Tuesday, October 2, 2007

Stricken!

BAD NEWS on the Alzheimer's front.

I was horrified to read in today's paper that elderly people who feel they are organized, disciplined and lead a purposeful life are less likely to be stricken with the dread disease, which sucks the good stuff like memory and intellect out of one's brain and replaces it with lesions.

It's not that I wish ill on people with purpose. It's that I think of myself as completely disorganized, undisciplined and leading about as aimless a life as a human being can. So even though no one who shares my DNA (i.e., close family) has been diagnosed with Alzheimer's -- which is good news, because there's a strong genetic component -- I still seemed headed into a train wreck.

As usual, my reaction, well-developed by years in therapy, is to conduct a reality check. Am I really disorganized, undisciplined and aimless? Should I readjust my self-assessment? Can I somehow manipulate semantics and come out smelling less like horse manure and more like a contributing, useful member of society?

Let's start with the Myers-Briggs test. According to this test, which I took about 15 years ago, OK, 20 years ago, showed me to possess a remarkably well-balanced personality. That's the way I like to interpret it, anyway.

My results fell right smack in the middle on almost every continuum. For example, I'm not an extrovert or an introvert. Apparently, I'm equal amounts of each. Ditto on the sensing/intuition scale. Ditto on the thinking/feeling scale. AND on the judging/perceiving scale.

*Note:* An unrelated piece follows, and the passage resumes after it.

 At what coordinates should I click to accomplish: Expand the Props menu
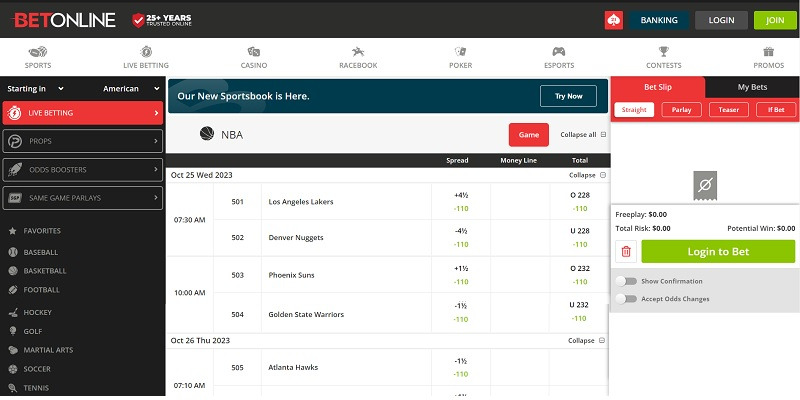pyautogui.click(x=82, y=142)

For years I didn't quite know how to take this. I thought it meant I had no personality.

But then the light bulb went on.

This test explains exactly why I have SUCH a hard time living my life.

Picture the extremes (introversion/extroversion, for example) as being points at the base of a mountain at the same elevation but on opposite sides of the summit. Picture the summit as being equidistant from each extreme. Now, if I'm at the summit, gravity is trying to pull me to either side.

When I'm in a given situation, do I behave as an extrovert or an introvert? I experience conflict. It's not that I'm consciously asking myself the question. It's just that I'm inherently torn.

And, because of my centralized position, I'm torn, or face the potential for being torn, ALL THE TIME! So much of my energy is taken up with these constant choices, there's very little left for making decisions in my outward life.

How am I doing? Am I progressing logically to the point where I can totally justify lying in bed reading books, doing crossword puzzles and unsuccessfully trying to resist bon-bons all day? Can I say that I really am organized, just organized in an extremely undisciplined and purposeless way?

Actually, when I think about it, maybe being highly susceptible to Alzheimer's isn't such a bad thing for someone like me. Maybe it would even be a blessing. It would be a great excuse to just sit in the warm fall sunshine and be. It would let me live the way I want to live, but without the guilt!